Want more? The full recap starts right below!
PREVIOUSLY
After a week apart, an eventful fundraiser has Ray and Abby on (a very rocky) road to reconciling. Both kids are involved with dangerous celebrities, although in both cases it seems more innocent than Ray might assume. Stu Feldman threatened little Bridget with private-school blackballing, but Ray has engineered a temporary cease-fire. And Mickey's guardian FBI angel, the delightful Van Miller, interrupted the investigation of his priest-murder on day one -- the better to nail Ray, Ezra and Lee Drexler all at once.
DREAM
With an angelic choir singing some hymn, we climb up into a bedroom where Ray is standing, all alone, watching snow fall: A sign that Boston has come to LA. Reflected in the window is his father, fucking a woman doggy-style on the bed: When Ray turns and the music shifts to a Jackie Brown kind of funk, we see the woman clearly: Given the blood running down her temple, I'm guessing it's Ray's girlfriend that Sean killed. Then she turns into Ray's wife Abby, whose pinched mean face is unaffected by the fact that she's getting it from behind by Jon Voight. I wouldn't want that man behind me fully clothed, I can't imagine the kind of internal fortitude necessary to stay in bitchface while all that's going on back there.
Anyway, the usual kind of not-very-complicated dreams like Ray would have, in case you are more able to understand basic things by seeing them rendered in concrete, unironic dream forms. Down in the cul-de-sac, Marvin Gaye Washington does donuts in his golfcart, which would be adorable except that it's clearly pretty early in the morning and so A) he is not in school and B) he remains somewhat unsupervised.
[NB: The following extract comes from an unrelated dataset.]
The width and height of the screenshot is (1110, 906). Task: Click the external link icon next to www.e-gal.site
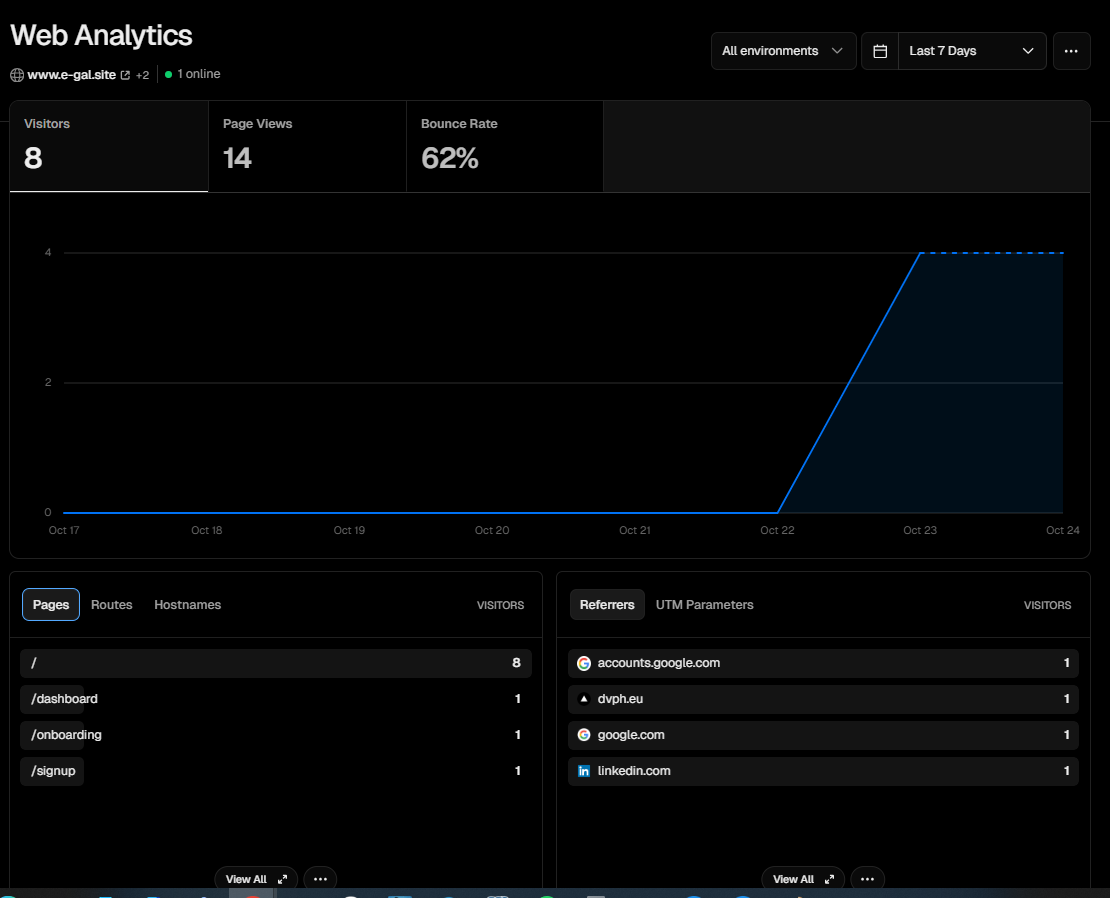[x=125, y=75]
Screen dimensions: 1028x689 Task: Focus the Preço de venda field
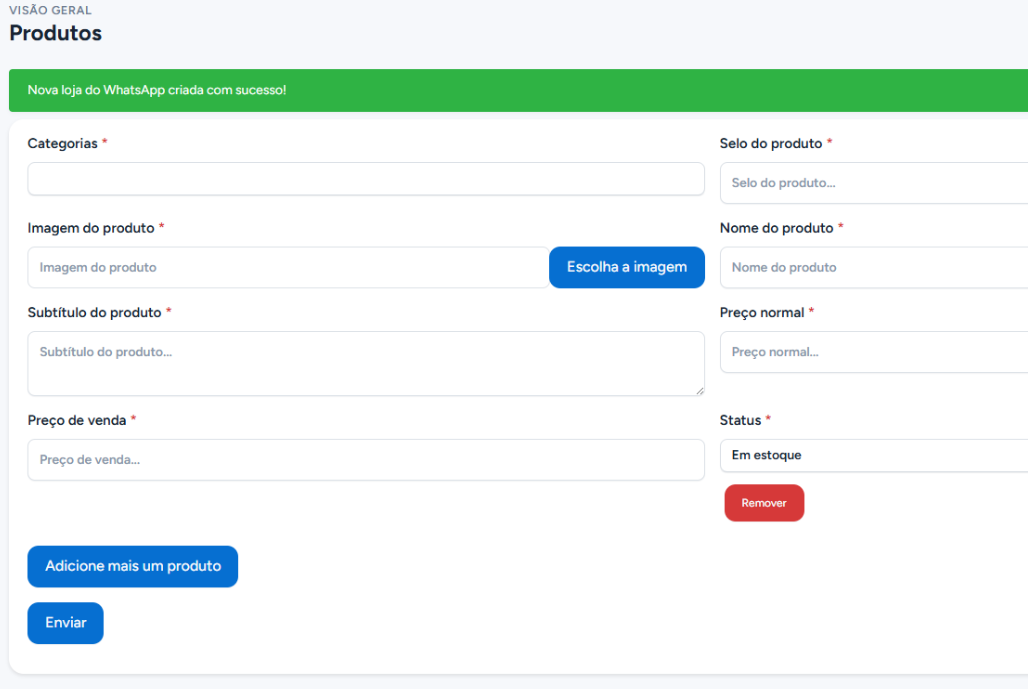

Having never been the child of a crackhead nor the property of a rapper -- yet (to both I suppose, as long as I'm qualifying statements) -- I couldn't tell you which would make me feel more neglected. But I do know that any amount of money is better than no money, and the only people who say otherwise either don't know what they're talking about because they've only been one or the other, or because they are desperately trying to deceive you, or they are trying to deceive themselves. In each of these cases, however, these people are the enemy. Always choose money. It's a tool, just like the internet: If you turn into an asshole, guess what? You were already an asshole.